A friend asked me if I wanted to listen to his favorite music today. I turned him down, but for all the wrong reasons. For a long time I’ve been burned by top 40 music, for many reasons. I don’t like the fact that so many artists are defined wholly by their image. I don’t find any personal interest in music that isn’t music, but is just a backdrop for some modern-day beat poetry. I also don’t respect musicians who make repetitive gestures and expect them to be taken up as life’s blood. (I don’t mean repetitive action can’t be musical — take drum circles and their ancestry for example — but a 16-note undeveloped sequence on some 1970s vintage analog symthesizer is not a song.)
So I have this extreme prejudice that shows up when people ask me to listen to “popular music.” There’s definitely top-40 stuff I like (Garbage comes to mind) but it’s rare. Friends come to my abode and look through my record collection, hoping to spy something they recognize to put on the stereo. Usually they fail, unless they know folk, jazz, older rock (yay Elvis Costello!) or the truly bizarre like The Bobs or Donald Harrison’s Mardi Gras Indians.
A lot of people rail against “the system” just to be different. They buy independent records to prevent fuelling the recording industry’s payola system. They refuse to “sell out” by shopping at large food chains because they exploit various farm workers. They run Linux because Microsoft is bad.
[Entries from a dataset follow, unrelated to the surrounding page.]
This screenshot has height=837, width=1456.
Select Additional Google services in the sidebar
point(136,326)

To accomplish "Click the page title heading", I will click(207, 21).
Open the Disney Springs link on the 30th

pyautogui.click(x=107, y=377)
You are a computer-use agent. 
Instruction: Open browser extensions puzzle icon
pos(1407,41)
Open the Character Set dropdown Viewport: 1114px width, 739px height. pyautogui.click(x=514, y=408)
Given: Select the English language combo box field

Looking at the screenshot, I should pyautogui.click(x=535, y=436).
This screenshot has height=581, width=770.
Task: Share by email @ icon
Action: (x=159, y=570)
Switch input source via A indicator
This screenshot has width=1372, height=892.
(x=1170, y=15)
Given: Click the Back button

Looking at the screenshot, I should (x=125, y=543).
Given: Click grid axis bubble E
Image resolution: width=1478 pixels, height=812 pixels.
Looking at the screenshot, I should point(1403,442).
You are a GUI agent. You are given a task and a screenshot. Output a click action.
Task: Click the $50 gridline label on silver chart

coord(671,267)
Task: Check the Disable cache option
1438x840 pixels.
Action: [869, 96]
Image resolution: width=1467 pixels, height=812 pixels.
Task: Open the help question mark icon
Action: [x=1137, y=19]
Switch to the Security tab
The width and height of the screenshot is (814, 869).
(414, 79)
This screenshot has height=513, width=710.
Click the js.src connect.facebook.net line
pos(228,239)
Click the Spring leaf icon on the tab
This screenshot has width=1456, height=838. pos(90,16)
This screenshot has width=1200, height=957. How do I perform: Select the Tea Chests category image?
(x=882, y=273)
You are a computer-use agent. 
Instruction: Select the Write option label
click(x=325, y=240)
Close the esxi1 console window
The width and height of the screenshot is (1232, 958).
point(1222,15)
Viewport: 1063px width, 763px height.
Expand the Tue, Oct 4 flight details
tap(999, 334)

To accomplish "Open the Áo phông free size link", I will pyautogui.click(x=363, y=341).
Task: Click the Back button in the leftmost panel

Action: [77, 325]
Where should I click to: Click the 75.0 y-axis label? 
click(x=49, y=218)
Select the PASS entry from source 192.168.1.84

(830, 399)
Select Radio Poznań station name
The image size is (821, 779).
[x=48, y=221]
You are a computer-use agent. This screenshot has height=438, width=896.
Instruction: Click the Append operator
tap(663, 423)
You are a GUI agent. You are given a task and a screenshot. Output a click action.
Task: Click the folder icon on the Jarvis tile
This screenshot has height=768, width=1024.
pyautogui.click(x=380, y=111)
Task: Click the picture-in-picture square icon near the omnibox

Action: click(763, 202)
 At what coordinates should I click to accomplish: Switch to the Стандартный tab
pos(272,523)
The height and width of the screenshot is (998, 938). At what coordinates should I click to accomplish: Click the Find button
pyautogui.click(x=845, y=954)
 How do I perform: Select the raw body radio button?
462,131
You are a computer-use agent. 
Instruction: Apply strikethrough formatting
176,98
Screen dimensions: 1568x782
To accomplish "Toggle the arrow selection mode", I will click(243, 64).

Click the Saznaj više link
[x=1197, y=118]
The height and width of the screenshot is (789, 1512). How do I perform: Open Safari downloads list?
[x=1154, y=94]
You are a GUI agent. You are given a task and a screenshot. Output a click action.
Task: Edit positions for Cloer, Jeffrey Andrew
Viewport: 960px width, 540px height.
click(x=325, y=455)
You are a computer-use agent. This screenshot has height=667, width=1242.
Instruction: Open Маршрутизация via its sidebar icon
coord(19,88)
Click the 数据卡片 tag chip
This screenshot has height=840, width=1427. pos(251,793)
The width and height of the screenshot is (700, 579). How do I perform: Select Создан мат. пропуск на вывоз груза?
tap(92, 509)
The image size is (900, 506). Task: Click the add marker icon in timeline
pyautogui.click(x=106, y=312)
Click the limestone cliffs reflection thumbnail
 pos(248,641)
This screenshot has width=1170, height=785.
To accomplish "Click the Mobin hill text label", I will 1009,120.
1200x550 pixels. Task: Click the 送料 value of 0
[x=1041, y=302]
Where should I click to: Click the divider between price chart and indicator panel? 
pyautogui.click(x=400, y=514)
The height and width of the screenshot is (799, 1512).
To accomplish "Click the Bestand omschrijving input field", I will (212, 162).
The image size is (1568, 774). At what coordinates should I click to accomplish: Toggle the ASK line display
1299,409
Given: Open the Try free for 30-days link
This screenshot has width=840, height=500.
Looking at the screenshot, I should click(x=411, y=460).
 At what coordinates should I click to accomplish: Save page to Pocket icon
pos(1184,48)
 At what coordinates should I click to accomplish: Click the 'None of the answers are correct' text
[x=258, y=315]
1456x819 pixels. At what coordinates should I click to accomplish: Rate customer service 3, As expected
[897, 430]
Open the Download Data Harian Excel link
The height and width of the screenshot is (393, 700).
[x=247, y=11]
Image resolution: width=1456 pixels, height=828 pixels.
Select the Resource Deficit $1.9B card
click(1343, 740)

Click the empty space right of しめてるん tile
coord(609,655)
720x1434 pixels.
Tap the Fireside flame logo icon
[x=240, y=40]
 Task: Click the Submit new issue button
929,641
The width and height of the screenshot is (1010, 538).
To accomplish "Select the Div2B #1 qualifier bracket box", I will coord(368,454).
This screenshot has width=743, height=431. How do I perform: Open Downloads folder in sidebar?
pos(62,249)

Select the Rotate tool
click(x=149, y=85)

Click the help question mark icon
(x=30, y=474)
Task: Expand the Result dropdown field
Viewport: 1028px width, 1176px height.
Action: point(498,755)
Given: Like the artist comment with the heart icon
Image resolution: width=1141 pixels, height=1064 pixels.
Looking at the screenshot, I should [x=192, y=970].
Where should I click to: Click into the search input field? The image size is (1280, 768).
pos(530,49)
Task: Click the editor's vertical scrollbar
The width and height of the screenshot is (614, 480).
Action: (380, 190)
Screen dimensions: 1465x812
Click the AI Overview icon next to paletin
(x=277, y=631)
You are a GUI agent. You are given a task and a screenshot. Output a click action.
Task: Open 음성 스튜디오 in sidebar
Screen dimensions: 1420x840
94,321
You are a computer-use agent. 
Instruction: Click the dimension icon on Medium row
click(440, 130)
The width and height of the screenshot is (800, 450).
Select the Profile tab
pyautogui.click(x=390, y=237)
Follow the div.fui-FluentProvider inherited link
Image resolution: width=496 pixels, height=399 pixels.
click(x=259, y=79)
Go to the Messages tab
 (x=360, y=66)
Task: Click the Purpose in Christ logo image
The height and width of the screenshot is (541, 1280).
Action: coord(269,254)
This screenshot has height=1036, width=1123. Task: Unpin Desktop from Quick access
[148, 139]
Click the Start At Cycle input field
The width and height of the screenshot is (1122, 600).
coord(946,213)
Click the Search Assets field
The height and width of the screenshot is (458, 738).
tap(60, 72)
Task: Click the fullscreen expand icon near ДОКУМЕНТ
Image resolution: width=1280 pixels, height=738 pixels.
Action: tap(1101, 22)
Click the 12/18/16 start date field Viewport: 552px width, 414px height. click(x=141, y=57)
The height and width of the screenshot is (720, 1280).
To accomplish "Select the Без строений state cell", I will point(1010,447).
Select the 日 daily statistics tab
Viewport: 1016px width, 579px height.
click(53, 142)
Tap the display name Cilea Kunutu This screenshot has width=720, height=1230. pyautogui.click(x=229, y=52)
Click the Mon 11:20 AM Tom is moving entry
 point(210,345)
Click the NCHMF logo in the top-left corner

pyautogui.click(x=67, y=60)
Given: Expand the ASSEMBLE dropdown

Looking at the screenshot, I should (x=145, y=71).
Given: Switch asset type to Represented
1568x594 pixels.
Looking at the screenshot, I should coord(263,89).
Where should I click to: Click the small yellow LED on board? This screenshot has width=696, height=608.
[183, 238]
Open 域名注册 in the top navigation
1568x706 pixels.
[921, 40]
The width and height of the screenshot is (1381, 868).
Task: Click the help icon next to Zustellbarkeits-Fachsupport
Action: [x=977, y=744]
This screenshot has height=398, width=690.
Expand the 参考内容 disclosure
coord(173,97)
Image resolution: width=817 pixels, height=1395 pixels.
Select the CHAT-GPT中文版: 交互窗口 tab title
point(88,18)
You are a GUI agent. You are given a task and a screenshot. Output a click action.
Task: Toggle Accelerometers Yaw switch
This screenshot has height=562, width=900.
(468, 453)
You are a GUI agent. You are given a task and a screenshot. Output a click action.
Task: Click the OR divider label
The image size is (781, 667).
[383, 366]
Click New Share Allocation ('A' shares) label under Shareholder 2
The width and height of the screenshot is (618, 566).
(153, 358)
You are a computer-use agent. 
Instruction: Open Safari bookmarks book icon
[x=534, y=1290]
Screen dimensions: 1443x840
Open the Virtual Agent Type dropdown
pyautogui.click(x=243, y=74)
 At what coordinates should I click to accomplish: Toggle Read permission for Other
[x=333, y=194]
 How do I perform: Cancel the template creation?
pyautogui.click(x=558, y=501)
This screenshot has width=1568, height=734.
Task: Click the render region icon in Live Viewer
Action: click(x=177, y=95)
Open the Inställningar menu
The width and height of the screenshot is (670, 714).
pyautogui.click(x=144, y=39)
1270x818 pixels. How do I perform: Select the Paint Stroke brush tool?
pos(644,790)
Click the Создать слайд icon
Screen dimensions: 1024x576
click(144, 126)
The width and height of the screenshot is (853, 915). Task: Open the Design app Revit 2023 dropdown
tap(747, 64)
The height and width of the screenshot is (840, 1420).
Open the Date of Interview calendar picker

Personally, I am a vegetarian because my body can’t digest meat very well (I get awful cramps for days.) I don’t listen to top 40 because I don’t enjoy it. If jazz fusion or folk became popular again, of course I’d listen to top 40! And I’d spend more time in front of the mass media if I liked their message at all. As it stands, it doesn’t usually tell me anything I feel enriches my life. I’m even contemplating not running cable or satellite to my new abode, though there are informational channels I want (pilots MUST HAVE the weather channel…)
I’ve never really felt that I was required to live a normal life. Those of you who know me intimately know I speak the truth. But I have felt increased pressure recently to not outright reject popular culture on the grounds that it’s just popular culture. I’ll be sure not to do that now, but it doesn’t mean I am all of a sudden going to replace my record collection with Top 40 hits and watch Friends. (Yuck.)